• Problem requirements: Filter the entries down to the lines holding "Select", then copy those lines.

──────────────────────────────

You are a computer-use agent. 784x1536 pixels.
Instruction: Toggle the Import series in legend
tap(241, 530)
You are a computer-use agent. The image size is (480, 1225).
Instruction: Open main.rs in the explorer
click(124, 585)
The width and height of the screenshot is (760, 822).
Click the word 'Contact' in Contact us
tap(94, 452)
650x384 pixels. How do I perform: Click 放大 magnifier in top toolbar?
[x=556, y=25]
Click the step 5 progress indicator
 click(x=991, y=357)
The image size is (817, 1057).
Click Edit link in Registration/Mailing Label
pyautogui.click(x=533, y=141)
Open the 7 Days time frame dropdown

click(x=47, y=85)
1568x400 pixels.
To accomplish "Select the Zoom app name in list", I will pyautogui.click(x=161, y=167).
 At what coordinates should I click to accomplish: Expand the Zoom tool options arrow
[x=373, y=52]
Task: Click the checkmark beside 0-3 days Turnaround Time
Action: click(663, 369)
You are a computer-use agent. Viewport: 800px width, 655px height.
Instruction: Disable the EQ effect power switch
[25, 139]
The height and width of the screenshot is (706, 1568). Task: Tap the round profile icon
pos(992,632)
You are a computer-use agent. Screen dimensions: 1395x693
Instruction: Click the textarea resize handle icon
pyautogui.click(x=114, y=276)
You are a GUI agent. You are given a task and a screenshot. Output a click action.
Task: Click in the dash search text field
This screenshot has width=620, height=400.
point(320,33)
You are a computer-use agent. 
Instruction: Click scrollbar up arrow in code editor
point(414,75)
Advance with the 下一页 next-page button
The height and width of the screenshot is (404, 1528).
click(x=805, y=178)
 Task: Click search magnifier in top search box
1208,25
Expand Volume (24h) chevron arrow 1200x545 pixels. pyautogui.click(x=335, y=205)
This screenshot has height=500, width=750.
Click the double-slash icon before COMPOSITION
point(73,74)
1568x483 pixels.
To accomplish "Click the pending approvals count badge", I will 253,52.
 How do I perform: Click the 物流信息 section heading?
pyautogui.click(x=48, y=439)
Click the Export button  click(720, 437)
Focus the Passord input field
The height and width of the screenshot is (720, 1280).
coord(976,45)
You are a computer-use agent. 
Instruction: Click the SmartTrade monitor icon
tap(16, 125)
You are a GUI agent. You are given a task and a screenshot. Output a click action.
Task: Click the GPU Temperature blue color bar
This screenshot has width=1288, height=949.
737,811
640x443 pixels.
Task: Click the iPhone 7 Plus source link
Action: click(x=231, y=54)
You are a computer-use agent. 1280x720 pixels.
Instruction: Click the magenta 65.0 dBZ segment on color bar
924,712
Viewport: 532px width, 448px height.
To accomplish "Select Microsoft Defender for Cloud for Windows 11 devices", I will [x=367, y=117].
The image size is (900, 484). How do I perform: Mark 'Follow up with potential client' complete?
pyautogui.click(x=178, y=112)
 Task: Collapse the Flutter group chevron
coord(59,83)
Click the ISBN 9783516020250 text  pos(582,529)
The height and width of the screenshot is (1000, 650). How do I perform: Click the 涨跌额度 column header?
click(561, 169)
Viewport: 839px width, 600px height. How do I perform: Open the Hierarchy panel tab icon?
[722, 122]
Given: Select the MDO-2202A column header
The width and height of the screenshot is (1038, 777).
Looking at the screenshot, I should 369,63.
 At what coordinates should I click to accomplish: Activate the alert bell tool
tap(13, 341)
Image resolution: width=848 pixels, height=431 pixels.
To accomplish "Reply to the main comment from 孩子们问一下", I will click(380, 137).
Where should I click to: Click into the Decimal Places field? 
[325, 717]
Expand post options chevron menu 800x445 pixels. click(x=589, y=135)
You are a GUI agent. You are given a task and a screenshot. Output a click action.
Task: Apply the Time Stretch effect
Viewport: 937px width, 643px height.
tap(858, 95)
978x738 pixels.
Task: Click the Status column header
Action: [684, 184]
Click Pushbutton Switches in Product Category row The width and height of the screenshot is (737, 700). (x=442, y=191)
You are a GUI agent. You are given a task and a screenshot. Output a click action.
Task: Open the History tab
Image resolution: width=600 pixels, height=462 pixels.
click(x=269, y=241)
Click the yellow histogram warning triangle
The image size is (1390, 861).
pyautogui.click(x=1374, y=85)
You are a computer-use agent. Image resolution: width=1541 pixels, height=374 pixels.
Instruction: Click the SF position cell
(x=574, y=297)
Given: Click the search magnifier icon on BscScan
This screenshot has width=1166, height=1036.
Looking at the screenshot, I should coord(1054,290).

──────────────────────────────

• Expected output:
To accomplish "Select the Zoom app name in list", I will pyautogui.click(x=161, y=167).
To accomplish "Select Microsoft Defender for Cloud for Windows 11 devices", I will [x=367, y=117].
Given: Select the MDO-2202A column header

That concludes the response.